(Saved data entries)
+ + +

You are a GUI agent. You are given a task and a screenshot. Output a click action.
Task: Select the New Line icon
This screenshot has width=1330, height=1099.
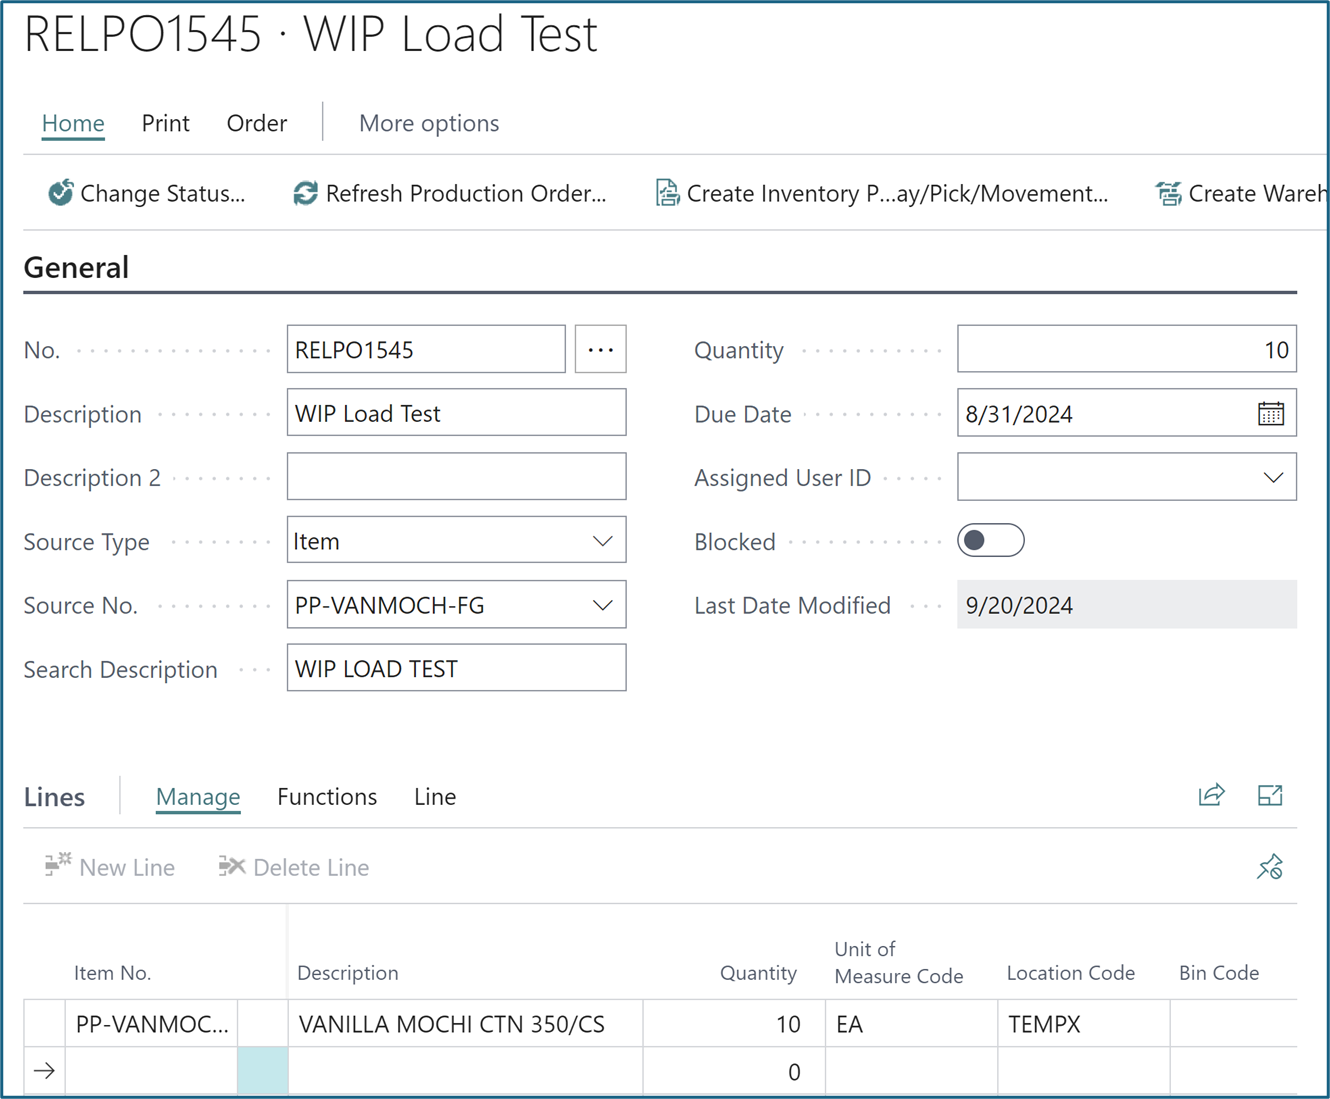(x=57, y=866)
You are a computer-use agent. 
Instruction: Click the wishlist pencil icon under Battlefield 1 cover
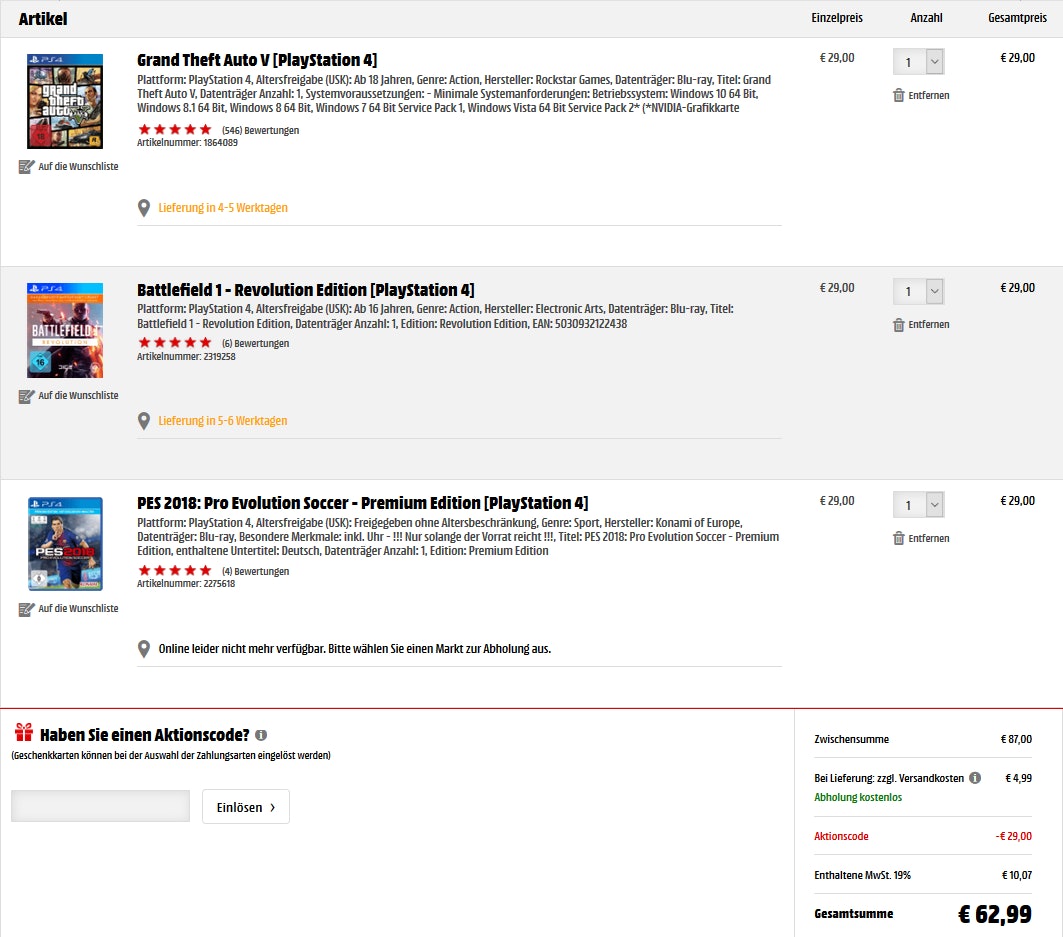pyautogui.click(x=26, y=396)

+ + +

Problem to solve
Search the records for the word "agent". Copy each line where it appears.

Exercise answer
You are a GUI agent. You are given a task and a screenshot. Output a click action.
You are a computer-use agent. 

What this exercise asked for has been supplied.